Skepticism that IL-15R-mediated signaling drives AA pathogenesis is bred by our recent demonstration that high concentrations (50–100 ng/ml) of rhIL-15 significantly promote human scalp HF growth, prolong the anagen phase, and reduce apoptosis in hair matrix (HM) keratinocytes ex vivo [72] – the exact opposite of what one sees in AA, since AA is associated with massive HM keratinocyte apoptosis and premature catagen induction [2,7,43]. Moreover, clinical trials testing an IL-15 superagonist (ALT-8303/N803) have not reported any hair loss phenomena [73], while IL-15 transgenic mice reportedly even show excessive hair growth in vivo [74]. In fact, IL-15 is one of the most potent multi-system apoptosis-suppressing cytokines identified so far [72,[75], [76], [77]], and an IL-15-IgG fusion protein awards murine HFs relative protection from chemotherapy-induced apoptosis [78]. In contrast, evidence emerging from clinical trials with IL-15/IL-15Rα-antibodies/antagonists have reported (unspecified) “hair loss” in a few patients [79].

Finally, IL-15 promotes autophagy in iNKT cells and, thus, their survival and maturation [80,81]. This could be dually important in the context of AA: we have shown that immunoinhibitory IL-10-secreting iNKT cells protect human scalp skin from experimentally induced AA development in vivo [82]. Thus, IL-15Rα-mediated signaling might exert an AA-protective physiological role in human scalp skin by maintaining and stimulating perifollicular iNKT cell activity.

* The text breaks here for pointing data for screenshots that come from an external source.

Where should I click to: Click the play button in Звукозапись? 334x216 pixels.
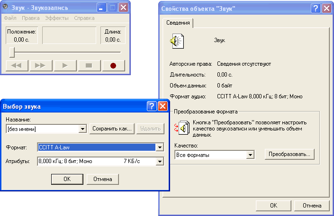65,65
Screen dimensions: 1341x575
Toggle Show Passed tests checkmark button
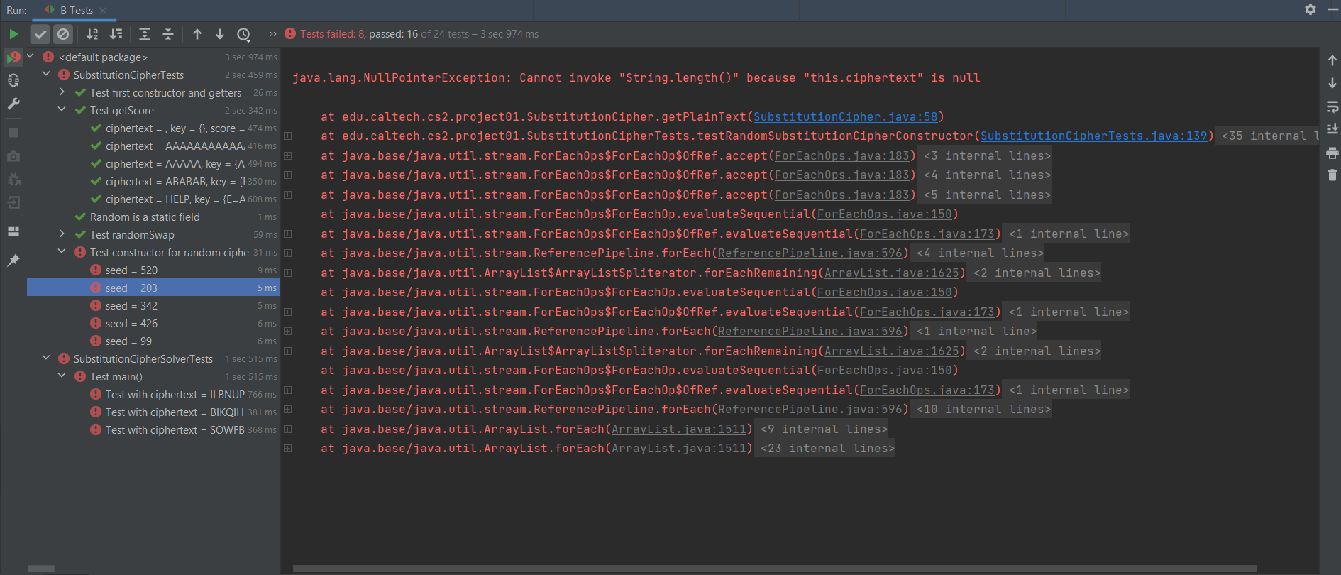pyautogui.click(x=40, y=34)

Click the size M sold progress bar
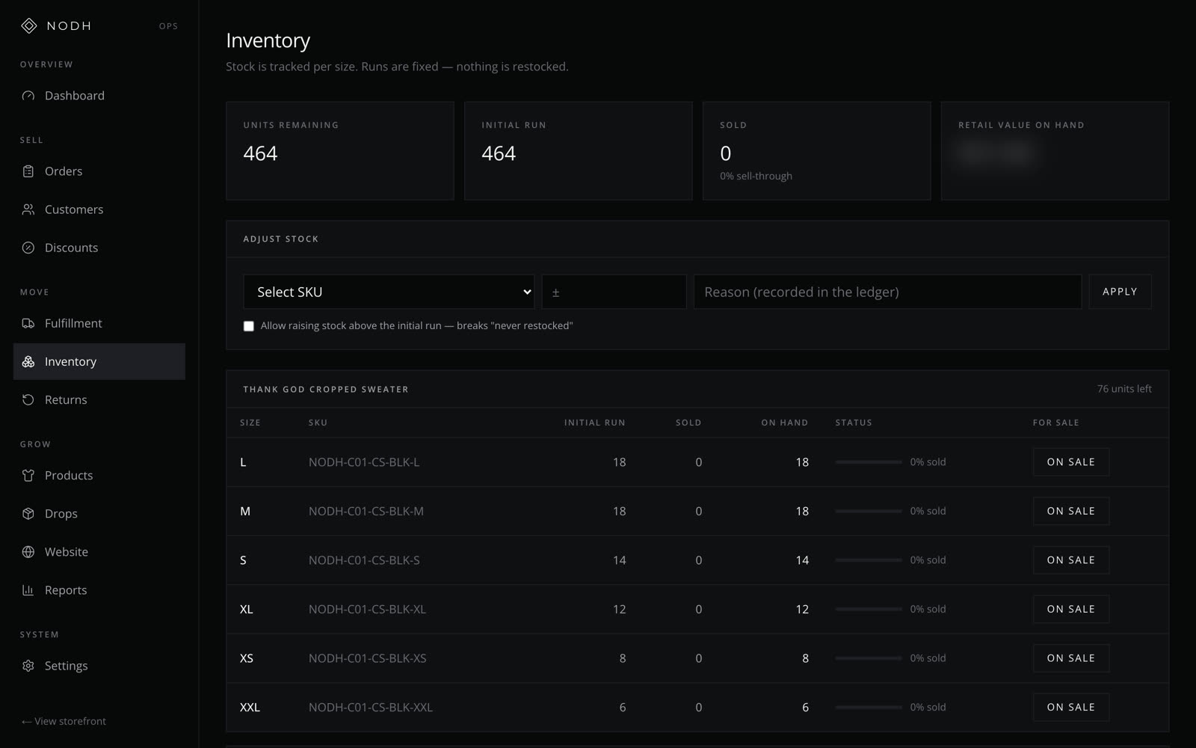869,511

Furthermore, autophagic flux is required for anagen maintenance in human HFs [83], but is defective in AA [52,84], while stimulating autophagy provides relative protection from HF-IP collapse induced by IFNγ [84]. Taken together, this questions whether IL-15 is indeed a key pathogenic cytokine in human AA and whether blocking IL-15/IL-15R mediated signaling might exert undesired effects during AA management.

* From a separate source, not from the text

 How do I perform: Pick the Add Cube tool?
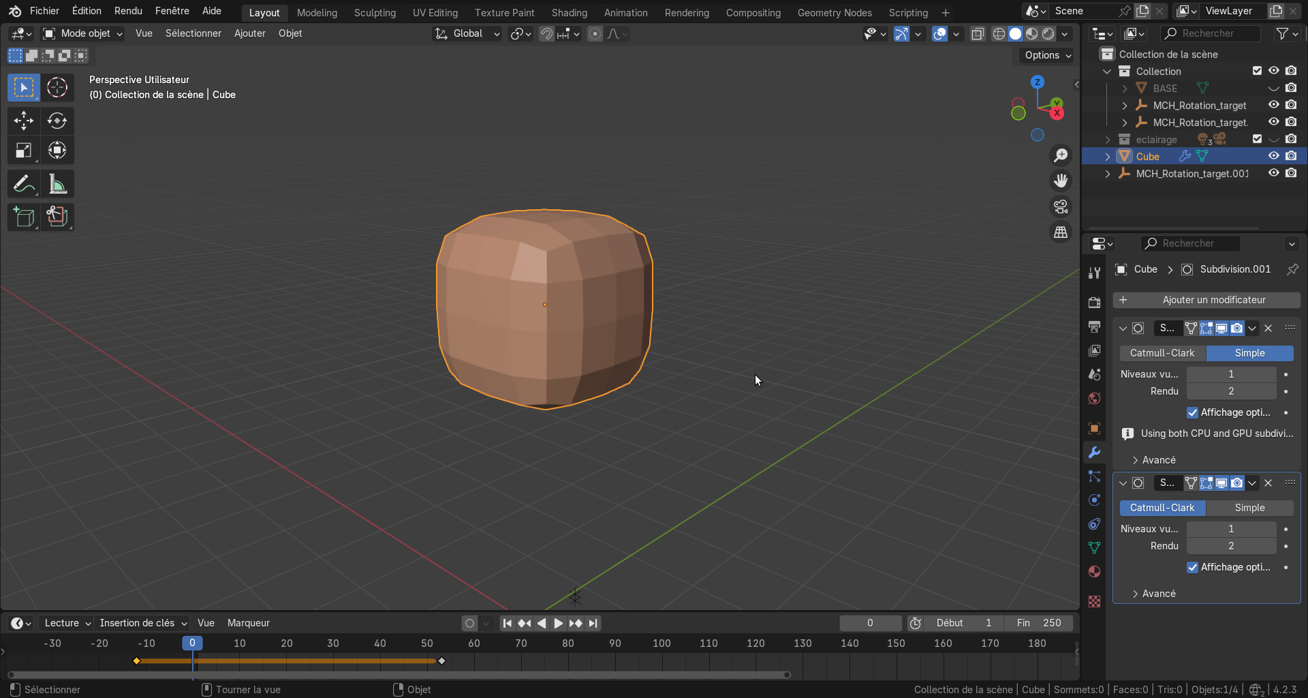(24, 217)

Therefore, we have asked in this study whether IL-15/IL-15R signaling a) shows expression abnormalities in AA patients, b) induces or even prevents HF-IP collapse in organ-cultured, healthy human scalp HFs in the presence/absence of IFNγ [26,85], and c) whether rhIL-15 treatment promotes hair re-growth in experimentally induced alopecia areata lesion in a humanized AA mouse model in vivo [5,6,8,82]. This was studied by quantitative immunohistomorphometry (qIHM) in healthy scalp skin and lesional/non-lesional AA biopsies, in organ-cultured healthy human scalp HFs in the presence and absence of IFNγ [7,26,85], or IL-15Rα siRNA, and in the humanized AA mouse model in vivo [6,8,82,86,87].